First up was Matt Curtain of Socialsmack. Yelp/fb/five star ratings are pointless for brands, so they’ve come up with a “props/drops” rating system people can do for them as well as ask questions and rate answers. It’s kinda stack exchangey if there was a “Random Consumer Brands Stack Exchange.” You can think of it as “Bazaarvoice lite.” They did one for Kona Grill in the Domain that got onto the news. Seems like a fine concept, the question is “why would I want to go use it.” Seems not quite focused enough. Like Stack Exchange, maybe a “cars Socialsmack” et al. would have enough focus to bring people?
Chad Ferrell of Recyclematch talked about their site, which matches up things people have and want to recycle with people that want them. It’s “Homeaway for trash.” Or more so than Craigslist, anyway. Seems like a good play into the green space.
Next up was Ricochet Labs! Who hasn’t played Qrank on the iPhone, it’s a sweet game. Fascinatingly, they are not a game company. Rodney Gibbs says they are developing a location based social platform to target verticals and Qrank was just like a demo proof of concept.

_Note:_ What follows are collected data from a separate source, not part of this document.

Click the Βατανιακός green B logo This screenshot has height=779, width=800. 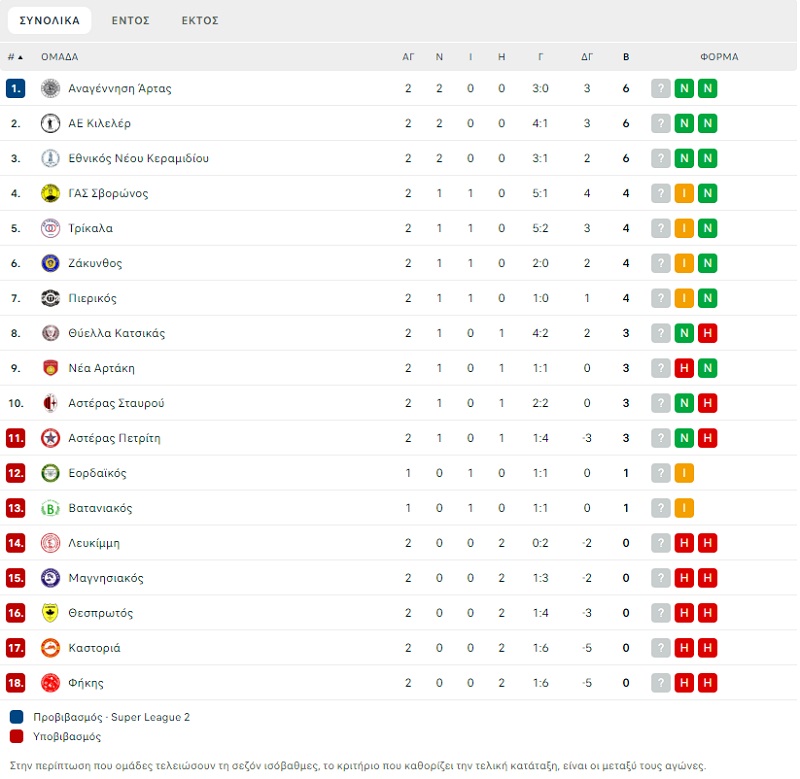tap(50, 508)
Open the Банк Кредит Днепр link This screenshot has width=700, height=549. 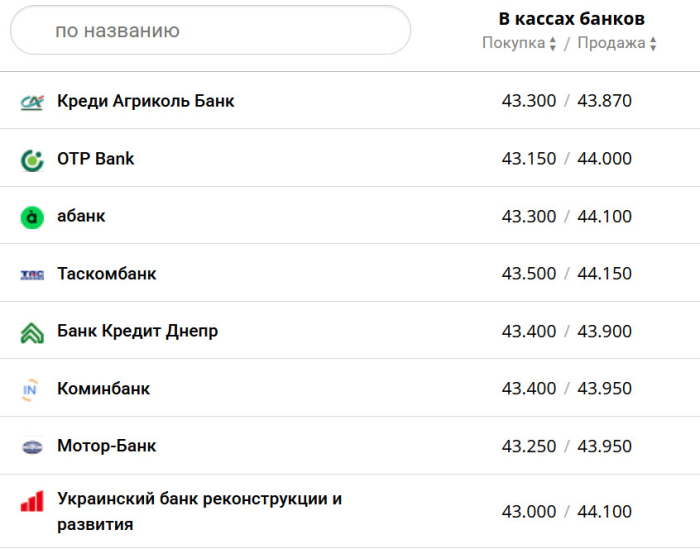pyautogui.click(x=138, y=331)
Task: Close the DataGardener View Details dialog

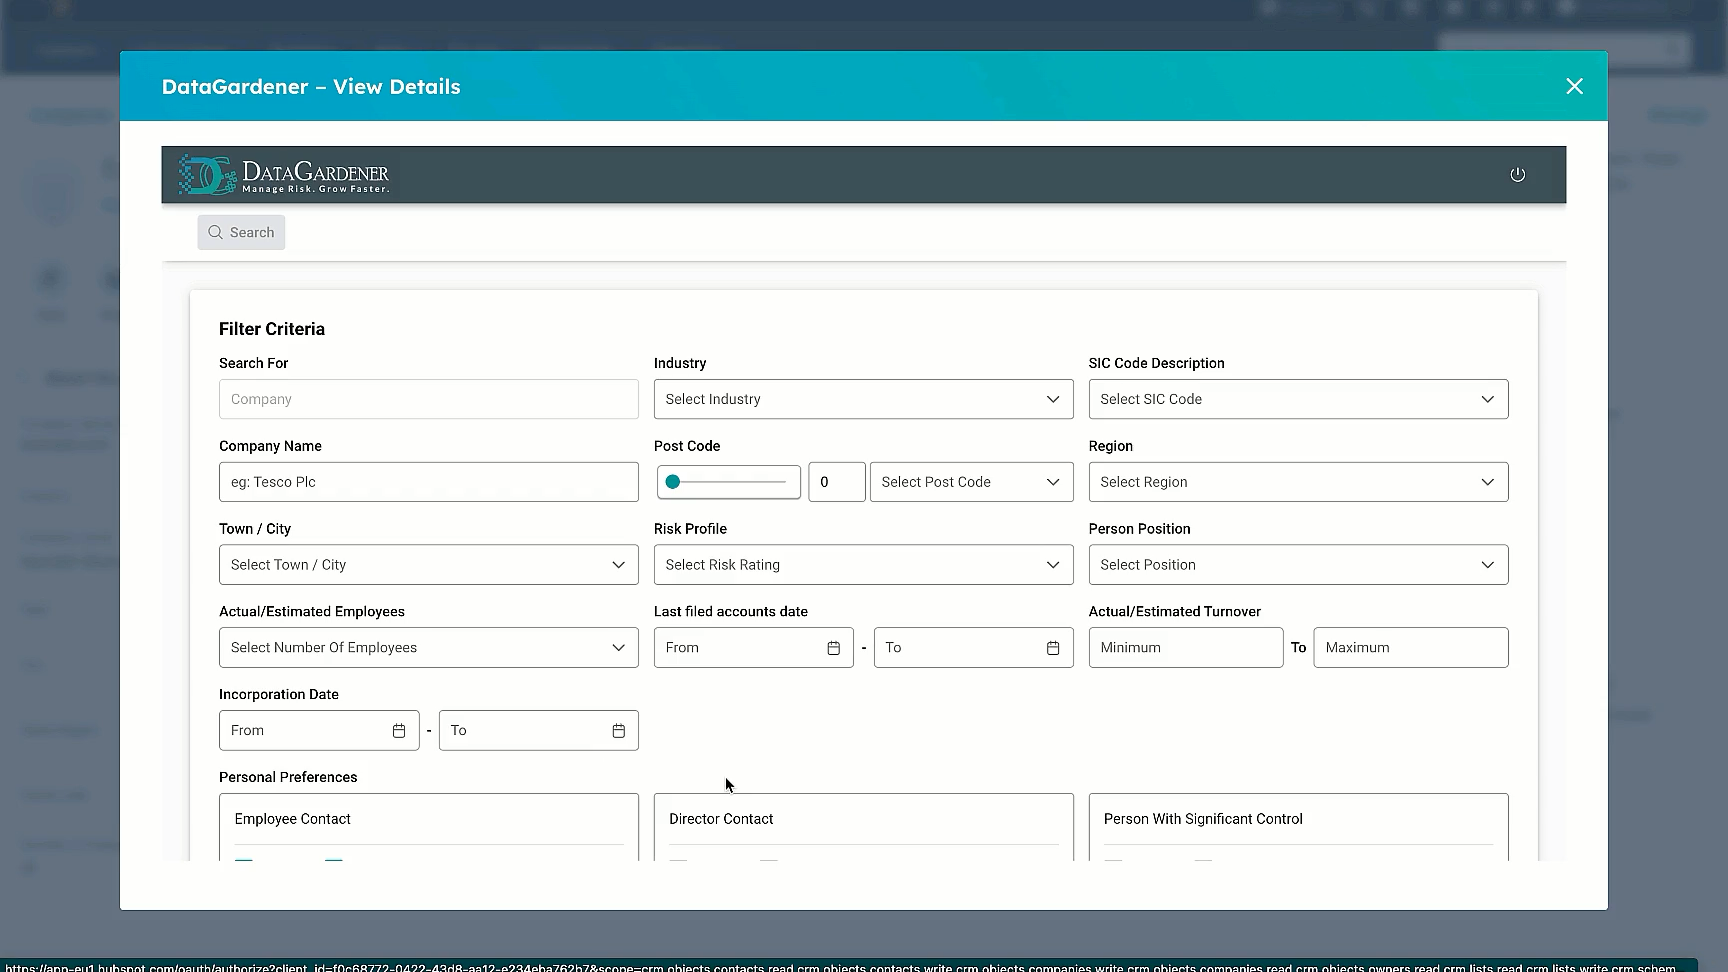Action: [x=1574, y=87]
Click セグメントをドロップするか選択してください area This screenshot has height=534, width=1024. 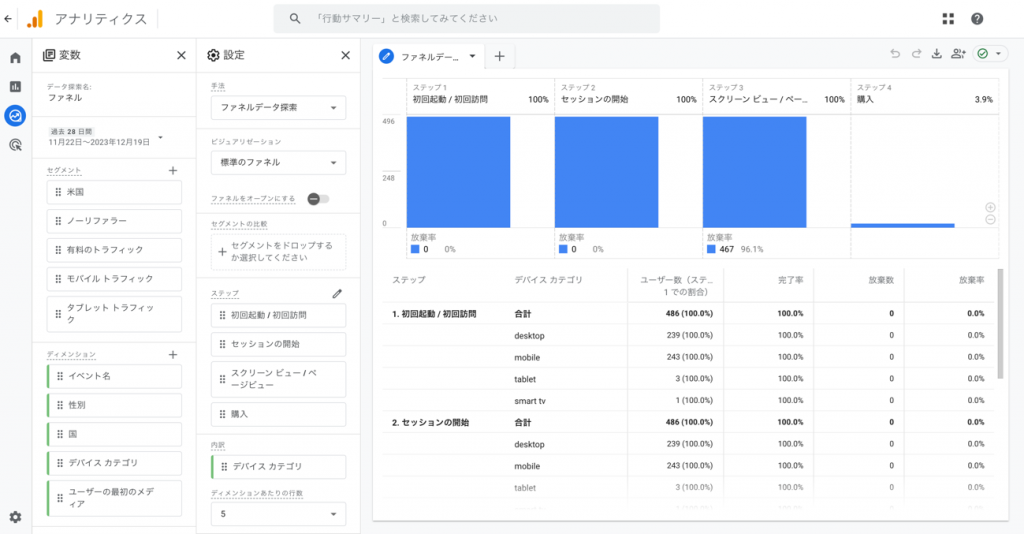click(279, 251)
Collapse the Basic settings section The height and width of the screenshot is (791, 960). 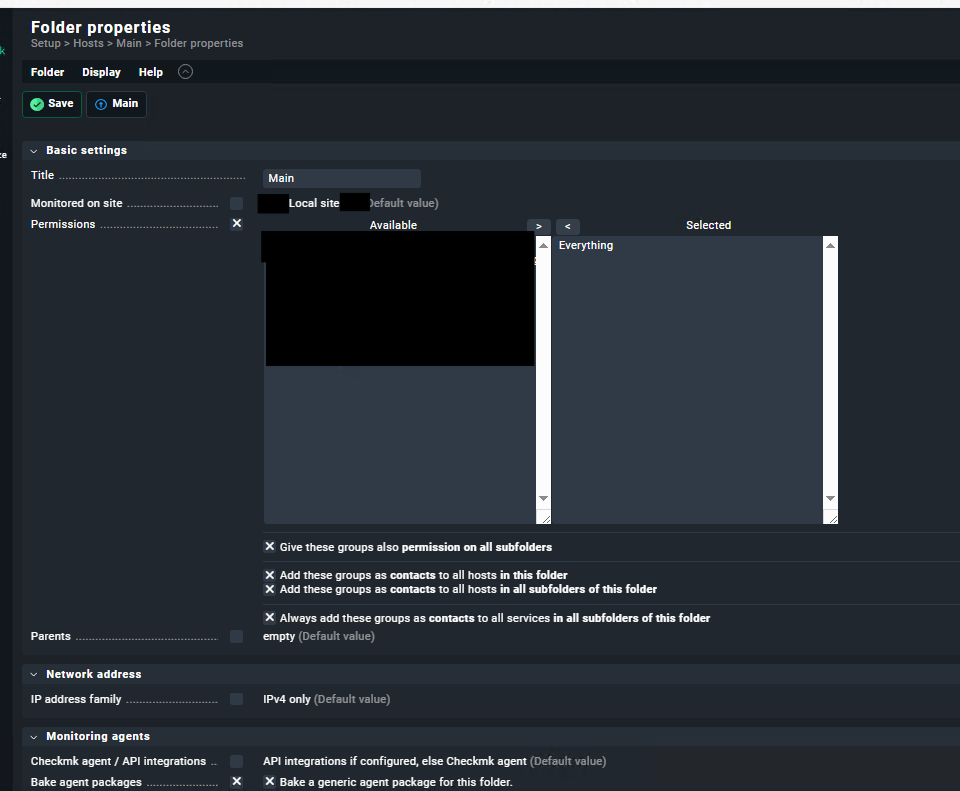[x=34, y=150]
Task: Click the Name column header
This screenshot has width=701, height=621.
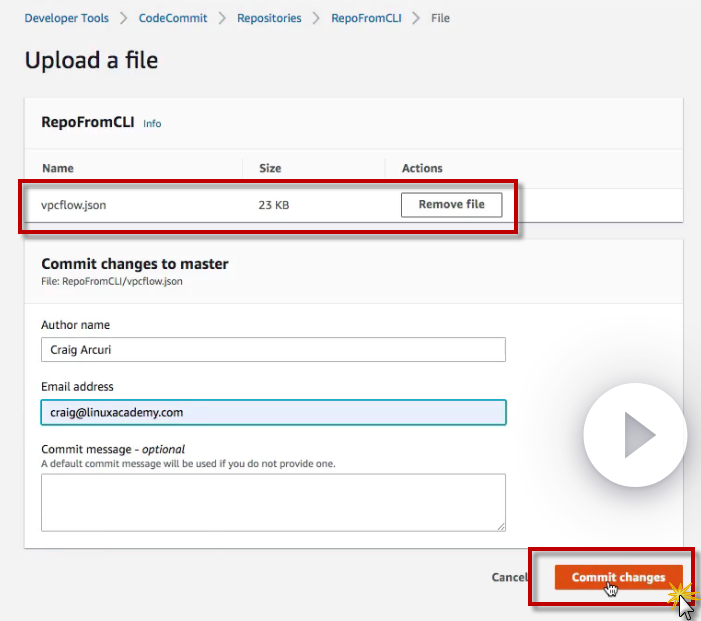Action: [58, 168]
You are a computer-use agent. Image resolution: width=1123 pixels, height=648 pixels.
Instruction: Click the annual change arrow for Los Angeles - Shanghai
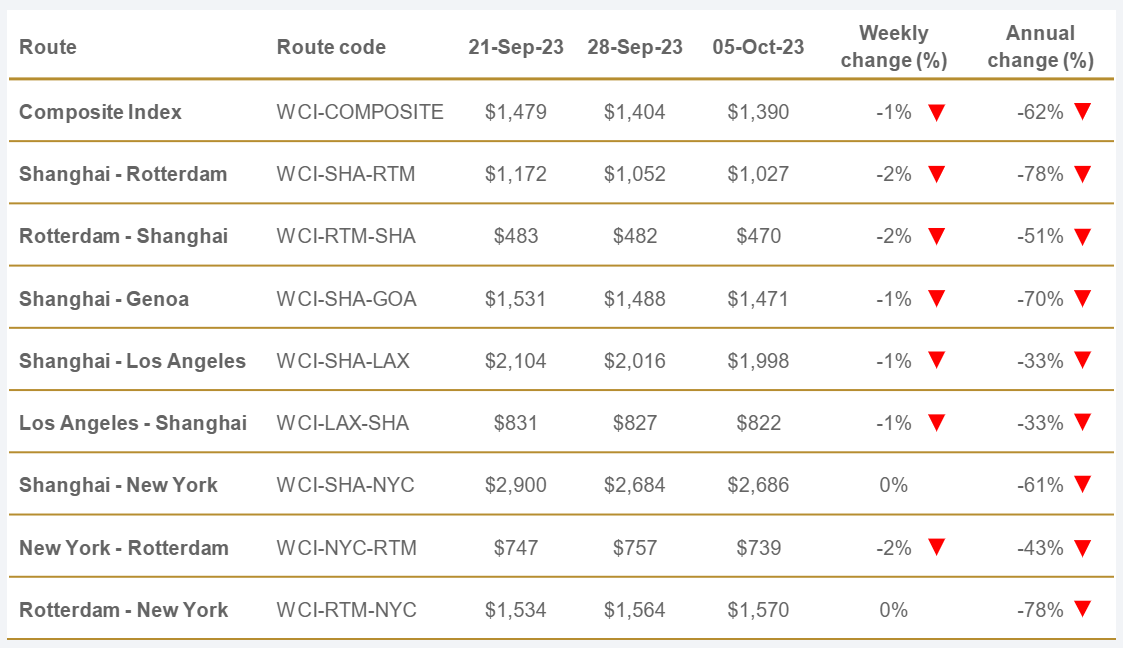(1082, 423)
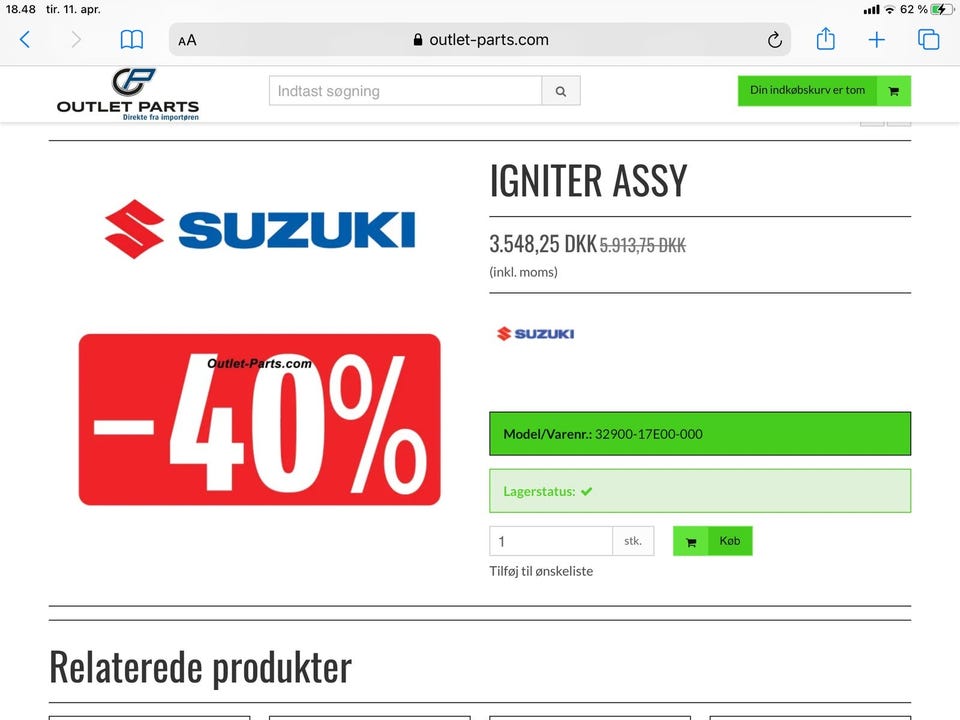Click the small Suzuki brand logo link

tap(535, 334)
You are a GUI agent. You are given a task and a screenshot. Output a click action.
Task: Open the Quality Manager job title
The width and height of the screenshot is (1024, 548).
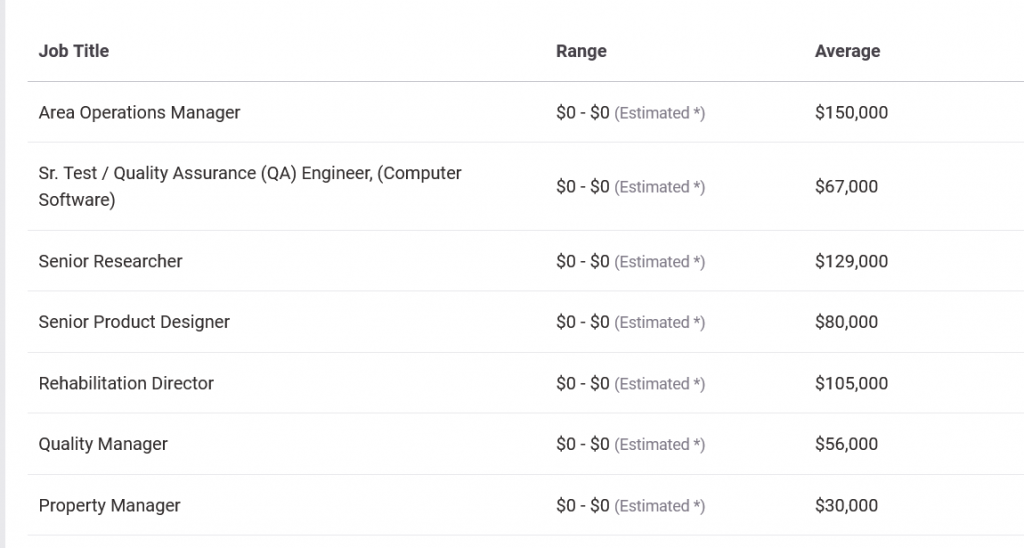pos(103,444)
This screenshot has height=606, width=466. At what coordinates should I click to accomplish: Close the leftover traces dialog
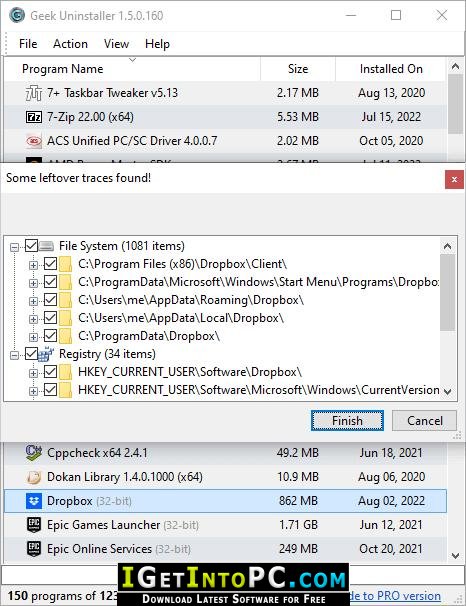coord(454,179)
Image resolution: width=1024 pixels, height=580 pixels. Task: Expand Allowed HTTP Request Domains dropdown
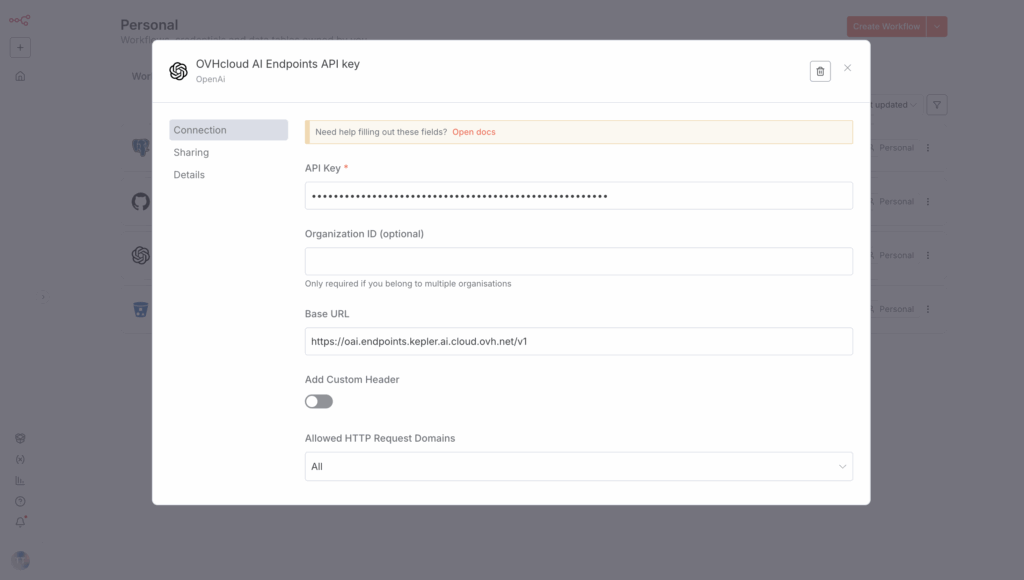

They expect that the OS will own “location checkin” eventually, instead of it being something 200 apps all provide. They are a cloud-based SaaS model using a distributed SOA deployment. Next on their plate is Yelp integration, and then they want to add:
- Content channels
- Offers/redemptions
- Platforms
I have to say I love Qrank and these guys seem like they know what they’re doing.
Eric Katerman introduced Hurricane Party, another iPhone app that lets people define ongoing parties for people to come to, it makes little hurricane icons on the map that show magnitude of the party. They hope to parlay it into locations providing group deals. So it’s like a flash mob for partyin’. I put the app on my phone but haven’t gone to a party yet – they only really happen in Austin (I was bored in Houston one day but no luck).
Next up was Workstreamer. They collect/analyze/deliver info on businesses off social media and whatnot to perform “many to many brand analysis.” Seems like there’s a metric assload of all these “evaluate your brand by grepping twitter” plays, we’ll see which ones excel and survive.
Finally we had the HBMG Vector. I am torn on this. It’s supposed to be a private cloud-in-a-box. The presentation was very 1980s though and it seemed like an old school consulting company that has some frankly not very aligned products.
Then I went to a presentation on “IBM Smart Planet,” as it seems relevant to what we do at NI. The premise is that the world is becoming “Instrumented, interconnected, intelligent.” He talked about partners like Johnson Controls, Eaton, and Siemens in doing this, and noted that just the average building nowadays is kicking out a lot of data. I agree with all this but there weren’t many good takeaways or new insights.